まあ、グラシェとアリアナに教えている魔法よりも、私が使っている風魔法の方が体幹とか筋力とかに影響されないってのもあるけどね。
代わりに物理力の低い風で身体を支えるので、しっかり魔法を作れるようにならないと浮いて好きに飛び回ったりは出来ない。
実はそれなりに難易度が高い魔法なのだ。私はこれが楽だから普段からこれで飛んでるけど。
「グラシェはこれからもアガット先生の指示に従って、上体を起こしたまま乗れるようになろうね」
「先生も大分マシになってきたって言ってたんだけどなぁ……」
「マシってだけなんでしょう?なら、まだ合格点じゃないんじゃなくって?」
「うぐ……」
「アガット先生結構厳しいからねー。合格点貰えるくらいになったら余裕で飛べるよ。頑張れ」
「先輩もアガット先生になんか習ったことあんの?選択授業じゃないよね?」
「風の槍の威力上げに、槍の動きを習いに行ったことがあるんだよ。この前も会ってちょっと修正された」
動作は綺麗な方が威力も上がる事が分かったので、実は今でも時々会いに行って変についた癖とかを修正してもらってるんだよね。

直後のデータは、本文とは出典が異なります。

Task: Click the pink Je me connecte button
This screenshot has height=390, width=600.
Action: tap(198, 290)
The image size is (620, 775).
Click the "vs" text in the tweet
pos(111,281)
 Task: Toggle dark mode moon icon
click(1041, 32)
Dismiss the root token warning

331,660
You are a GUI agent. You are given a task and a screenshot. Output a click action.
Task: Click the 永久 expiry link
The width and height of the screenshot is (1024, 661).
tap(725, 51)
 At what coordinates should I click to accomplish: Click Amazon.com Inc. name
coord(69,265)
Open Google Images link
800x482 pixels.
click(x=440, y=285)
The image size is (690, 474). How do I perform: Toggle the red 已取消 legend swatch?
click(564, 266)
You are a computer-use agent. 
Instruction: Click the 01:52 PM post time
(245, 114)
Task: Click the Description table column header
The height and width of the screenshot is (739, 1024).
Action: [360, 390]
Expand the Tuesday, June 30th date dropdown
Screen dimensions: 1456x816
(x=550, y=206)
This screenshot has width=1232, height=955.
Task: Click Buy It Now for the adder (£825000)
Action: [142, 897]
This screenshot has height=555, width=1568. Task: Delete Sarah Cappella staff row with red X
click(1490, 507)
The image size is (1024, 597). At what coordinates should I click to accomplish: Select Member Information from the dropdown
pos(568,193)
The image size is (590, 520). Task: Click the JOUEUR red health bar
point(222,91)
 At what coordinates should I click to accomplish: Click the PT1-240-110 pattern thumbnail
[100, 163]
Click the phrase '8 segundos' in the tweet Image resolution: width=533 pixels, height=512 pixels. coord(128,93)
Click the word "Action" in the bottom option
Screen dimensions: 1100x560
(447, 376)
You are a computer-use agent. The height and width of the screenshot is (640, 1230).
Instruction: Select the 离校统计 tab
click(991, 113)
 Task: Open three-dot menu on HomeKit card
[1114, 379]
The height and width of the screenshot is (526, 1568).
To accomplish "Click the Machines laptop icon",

アガット先生も風の槍の威力には興味があるみたいなので、結構ノリノリで教えてくれる。
そういうのを考えると、魔法使いもある程度身体は鍛えておくべきだよね。
そんな話をしながら軽く浮かび、時間があるからちょっと遊ぼうと後輩たちを誘う。
アリアナが飛べるようになったら空中も使った鬼ごっこが出来るなぁって前から思ってたんだよね。